Personally I'd scratch the itch by preparing for the future.

Invest in a heavy-duty AM4 400 series board like the B450 Tomahawk or X470 Crosshair VII and decent RAM that uses Samsung B die. That will give you a good basis for Ryzen 3000 later in the year.

For the here and now, it's up to you if you want to go Ryzen 2600 or Ryzen 2700 (don't bother with the X for now), so check benchmarks for the games you want to play to see how these CPUs perform. Then later in the year you can grab a Ryzen 3000 and sell on your existing Ryzen 2000.

From everything we've seen so far, Ryzen 3000 really is worth the wait; Intel is arguably the "best" right now, but they won't be in a mere 6 months, and I fear it's largely a waste of money to get the "best" Intel kit now which will have no upgrade path and beaten for less money in half a year.
 
As those monitors are 60Hz I would just go with a gpu for the short term. This is assuming you are sticking with them and not buying a high refresh rate panel.

The i7 2600K is still a decent cpu, so overclock it if it is at stock and just go with a 2070 or Vega 64. Then decide on a new cpu/board in Summer once Ryzen 3000 is released.
 
Personally I'd scratch the itch by preparing for the future.

Invest in a heavy-duty AM4 400 series board like the B450 Tomahawk or X470 Crosshair VII and decent RAM that uses Samsung B die. That will give you a good basis for Ryzen 3000 later in the year.

For the here and now, it's up to you if you want to go Ryzen 2600 or Ryzen 2700 (don't bother with the X for now), so check benchmarks for the games you want to play to see how these CPUs perform.
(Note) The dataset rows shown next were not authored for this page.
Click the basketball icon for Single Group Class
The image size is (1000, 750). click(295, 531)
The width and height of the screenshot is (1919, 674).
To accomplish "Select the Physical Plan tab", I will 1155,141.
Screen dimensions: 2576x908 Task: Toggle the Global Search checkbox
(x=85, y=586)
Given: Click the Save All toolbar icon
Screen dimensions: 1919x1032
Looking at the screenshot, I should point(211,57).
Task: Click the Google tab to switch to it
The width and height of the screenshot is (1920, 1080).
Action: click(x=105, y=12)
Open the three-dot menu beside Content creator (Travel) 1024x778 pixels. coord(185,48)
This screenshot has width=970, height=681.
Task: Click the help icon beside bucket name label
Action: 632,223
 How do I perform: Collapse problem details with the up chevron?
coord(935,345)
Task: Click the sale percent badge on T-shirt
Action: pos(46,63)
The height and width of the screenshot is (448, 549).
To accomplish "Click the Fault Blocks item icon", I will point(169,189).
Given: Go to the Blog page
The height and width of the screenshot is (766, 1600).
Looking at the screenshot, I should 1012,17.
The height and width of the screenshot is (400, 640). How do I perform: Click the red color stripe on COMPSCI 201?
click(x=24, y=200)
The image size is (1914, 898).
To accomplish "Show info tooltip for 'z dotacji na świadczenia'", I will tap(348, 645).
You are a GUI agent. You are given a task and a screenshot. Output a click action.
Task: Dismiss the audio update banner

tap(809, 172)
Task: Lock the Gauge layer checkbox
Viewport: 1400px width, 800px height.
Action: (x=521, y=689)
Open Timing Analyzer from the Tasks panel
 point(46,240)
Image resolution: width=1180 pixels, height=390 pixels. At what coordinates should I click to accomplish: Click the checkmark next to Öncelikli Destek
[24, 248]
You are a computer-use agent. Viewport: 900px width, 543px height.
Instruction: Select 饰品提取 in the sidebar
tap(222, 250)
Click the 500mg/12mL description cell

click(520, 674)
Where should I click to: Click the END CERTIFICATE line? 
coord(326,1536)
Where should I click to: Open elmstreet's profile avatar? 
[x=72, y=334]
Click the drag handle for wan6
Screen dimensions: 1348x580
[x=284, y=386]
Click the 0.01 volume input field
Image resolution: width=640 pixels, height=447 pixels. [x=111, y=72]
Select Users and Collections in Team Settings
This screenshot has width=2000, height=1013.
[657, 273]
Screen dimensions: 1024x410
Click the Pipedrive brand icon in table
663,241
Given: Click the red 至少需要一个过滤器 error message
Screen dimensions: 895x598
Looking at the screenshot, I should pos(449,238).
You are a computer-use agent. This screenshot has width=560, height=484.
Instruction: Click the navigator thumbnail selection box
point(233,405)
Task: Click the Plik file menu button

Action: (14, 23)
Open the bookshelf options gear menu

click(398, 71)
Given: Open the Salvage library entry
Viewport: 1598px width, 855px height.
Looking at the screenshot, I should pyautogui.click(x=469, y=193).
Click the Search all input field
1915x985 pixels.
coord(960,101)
Then later in the year you can grab a Ryzen 3000 and sell on your existing Ryzen 2000.

From everything we've seen so far, Ryzen 3000 really is worth the wait; Intel is arguably the "best" right now, but they won't be in a mere 6 months, and I fear it's largely a waste of money to get the "best" Intel kit now which will have no upgrade path and beaten for less money in half a year.

Yep thats what i would do, put the foundations down for a great Zen2 build and run it with a 2600 for now which will be more than adequate.
Or just hold off until the big boys do get released later this year, one way or other i suspect most folk are going to want to be gaming on AMD this summer.